The first step in disguising coverages is to identify the pre-snap indicators that our players can use to time the snap. That process begins in the film room as we analyze the snap count paying careful attention to the QB’s tendencies. We will assess his type of snap to determine whether it is a clap count, verbal cadence, check-with-me, or a traditional sequenced count. That information arms our players with the information they need to begin their movement. Our safeties are taught to wait until the indicator to roll into the coverage called. Our corners can also use a bail technique to keep everything in front of us once the indicator is given.

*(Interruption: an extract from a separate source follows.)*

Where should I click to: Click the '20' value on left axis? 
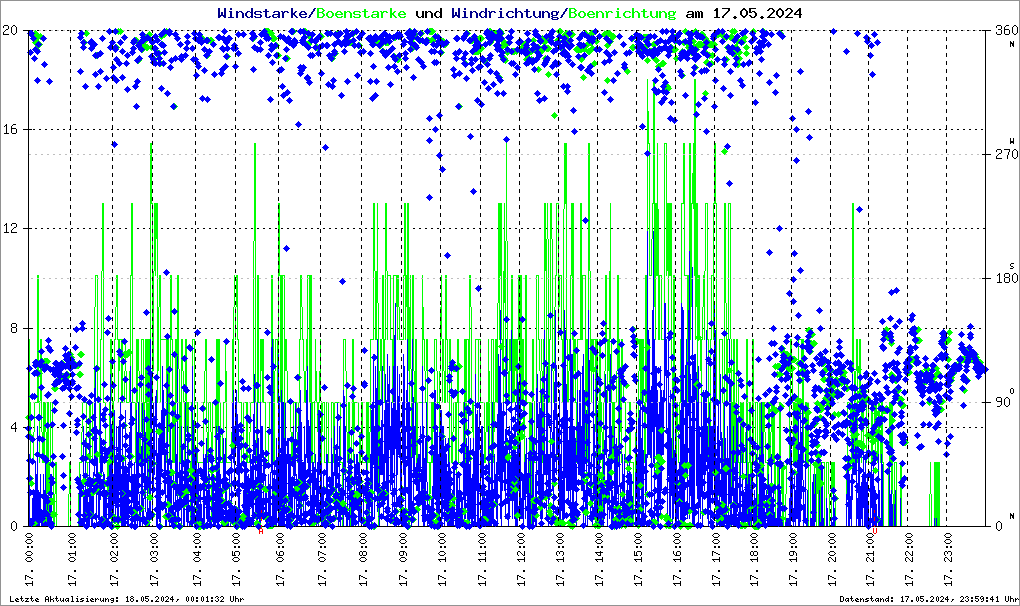coord(11,30)
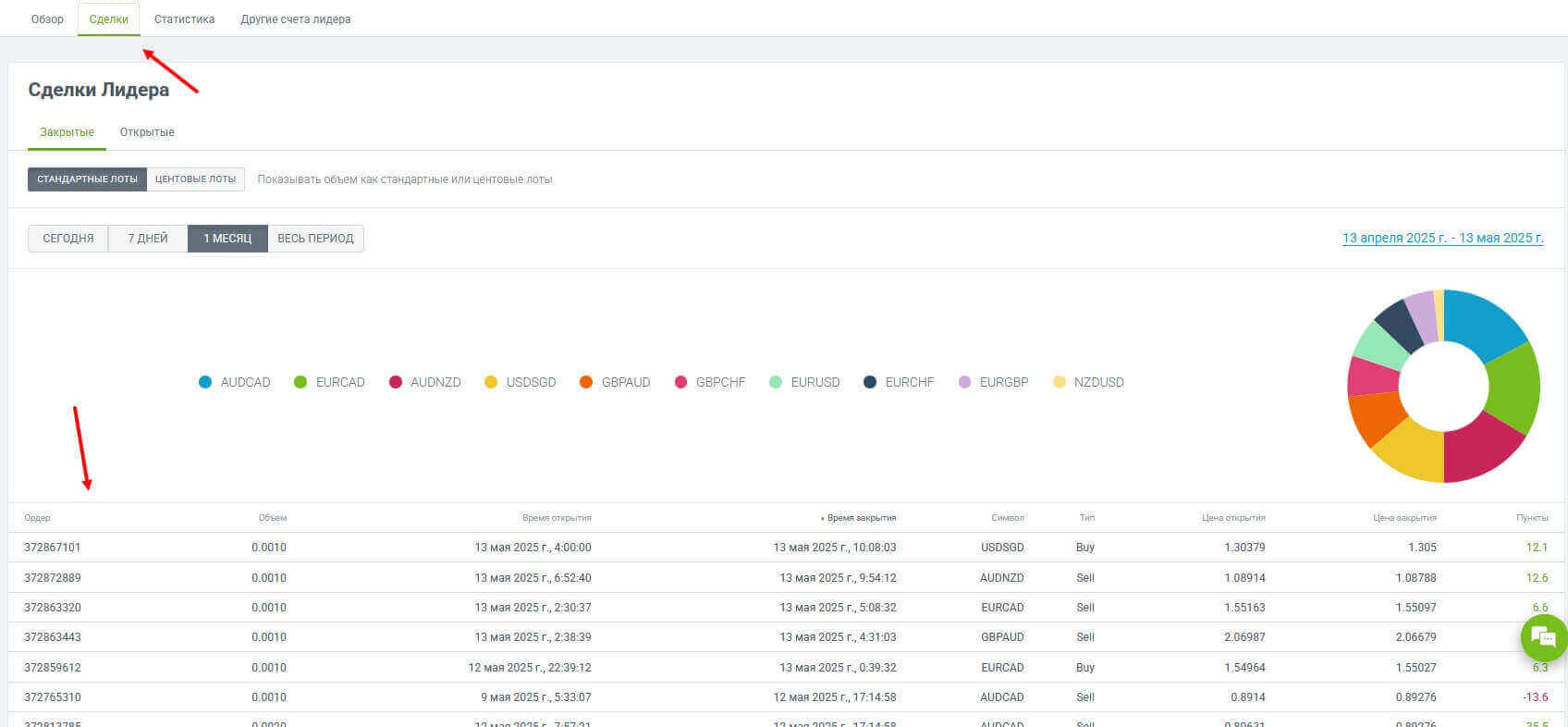Sort table by Время закрытия column

click(x=861, y=518)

Quarterbacks that think they know what we are doing are the easiest to confuse. That is why we as a cover 2 team play in to his assumptions and give him a consistent two look. It is our desire to show two on the roof until the last possible second regardless if we are eventually playing man, three, or quarters. We have our corners pressed on the edges and usually do not change that concept as it is a big tone setter for us. This is done to allow our CBs to play as the force defender and the safety to use his intellect and react to the play whether he reads the lane of ball and plays the alley or drops into the appropriate coverage. When playing quarters, we will still show two on the roof to make it look like a cover two coverage as the pre-snap read. Upon seeing the indicator, our safeties will move from 10-12 yards up to 8-10 yards while reading keys. Another wrinkle that we use is varying which safety scrolls depending on what our front seven is doing. If we are blitzing, it is important for the safeties to know who is leaving and ultimately whether or not they are losing a linebacker (covered later).